The Customs Service have always been dicks.
I firmly believe that blatant discrimination of this nature is the absolute, guaranteed, number one method of producing terrorists.
If you single people out for ‘extra’ enforcement measures, and make sure they cannot go anywhere because they fit a particular profile, they will start to resent the behaviour-- especially when they can see other people are not treated in the same manner.
Keep it up long enough, and they will fight back-- and you’ll have created the threat that your paranoid fantasies were wanting all along.
Just what, pray, fits a “terrorist profile.” Is it enough to be a Syrian born Canadian resident with Canadian citizenship and a Canadian passport? Or does wearing a beard push it over the line?
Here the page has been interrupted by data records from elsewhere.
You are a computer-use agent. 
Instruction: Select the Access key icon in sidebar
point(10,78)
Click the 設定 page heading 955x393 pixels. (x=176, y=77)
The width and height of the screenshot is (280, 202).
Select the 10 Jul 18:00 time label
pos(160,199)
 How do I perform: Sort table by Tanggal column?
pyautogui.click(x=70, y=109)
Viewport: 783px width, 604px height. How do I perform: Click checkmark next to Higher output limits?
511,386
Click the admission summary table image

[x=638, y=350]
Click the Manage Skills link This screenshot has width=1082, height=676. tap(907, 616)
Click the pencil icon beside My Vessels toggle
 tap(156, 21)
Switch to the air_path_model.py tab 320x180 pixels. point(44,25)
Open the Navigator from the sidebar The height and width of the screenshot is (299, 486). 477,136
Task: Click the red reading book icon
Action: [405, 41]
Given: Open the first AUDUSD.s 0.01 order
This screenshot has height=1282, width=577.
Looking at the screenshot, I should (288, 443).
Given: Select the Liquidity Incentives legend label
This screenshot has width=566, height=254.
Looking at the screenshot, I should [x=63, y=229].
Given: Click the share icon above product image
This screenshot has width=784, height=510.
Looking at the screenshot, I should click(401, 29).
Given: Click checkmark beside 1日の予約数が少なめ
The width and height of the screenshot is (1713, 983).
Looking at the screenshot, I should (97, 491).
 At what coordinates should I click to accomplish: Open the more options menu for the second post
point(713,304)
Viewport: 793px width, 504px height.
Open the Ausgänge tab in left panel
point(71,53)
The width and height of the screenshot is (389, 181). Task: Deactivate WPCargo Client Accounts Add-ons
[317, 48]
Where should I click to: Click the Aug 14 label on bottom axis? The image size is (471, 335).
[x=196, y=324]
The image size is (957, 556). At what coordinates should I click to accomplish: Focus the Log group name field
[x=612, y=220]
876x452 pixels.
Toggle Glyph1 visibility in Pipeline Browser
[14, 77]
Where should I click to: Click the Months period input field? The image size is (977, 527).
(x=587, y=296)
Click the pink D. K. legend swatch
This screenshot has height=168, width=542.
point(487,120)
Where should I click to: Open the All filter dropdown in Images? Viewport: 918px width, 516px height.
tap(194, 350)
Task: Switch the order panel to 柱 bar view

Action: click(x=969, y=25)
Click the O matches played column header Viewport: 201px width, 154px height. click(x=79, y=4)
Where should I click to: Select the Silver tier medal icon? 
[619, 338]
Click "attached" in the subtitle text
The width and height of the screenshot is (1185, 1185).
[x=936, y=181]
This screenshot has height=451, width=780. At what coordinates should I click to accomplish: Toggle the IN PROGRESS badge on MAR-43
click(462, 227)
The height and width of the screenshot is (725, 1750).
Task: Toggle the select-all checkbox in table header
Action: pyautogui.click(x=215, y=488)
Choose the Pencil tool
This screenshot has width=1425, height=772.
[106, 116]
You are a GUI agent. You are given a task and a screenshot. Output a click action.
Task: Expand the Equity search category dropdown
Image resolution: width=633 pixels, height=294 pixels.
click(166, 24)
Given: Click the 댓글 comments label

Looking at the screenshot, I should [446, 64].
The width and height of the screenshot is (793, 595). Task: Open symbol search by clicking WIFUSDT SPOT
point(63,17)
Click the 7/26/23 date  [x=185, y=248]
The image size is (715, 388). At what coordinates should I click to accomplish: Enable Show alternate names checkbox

The US was attacked by ‘Islamic’ extremists. I see no problem with enacting extra security checks of those who have even the most remote common similarity of those extremists (ie, born in a country that sponsers terrorist groups, such as Iran). I would rather inconvenience an innocent than to have more people killed by more whacko ‘Islamic’ extremists.
Wearing a beard definitely pushes it over the line, but just having dark skin and being of arab descent is more than enough to fit the terrorist profile and warrant extra caution being given upon attempted entry into the US. It is a shame that this profile is so convenient, but that’s just the way it is.
Of course, according to all the articles on this, the profiling in question is based on what country you were born in. Guess what country is NOT included in the list?
Saudi Arabia. You know, the country the terrorists mostly come from.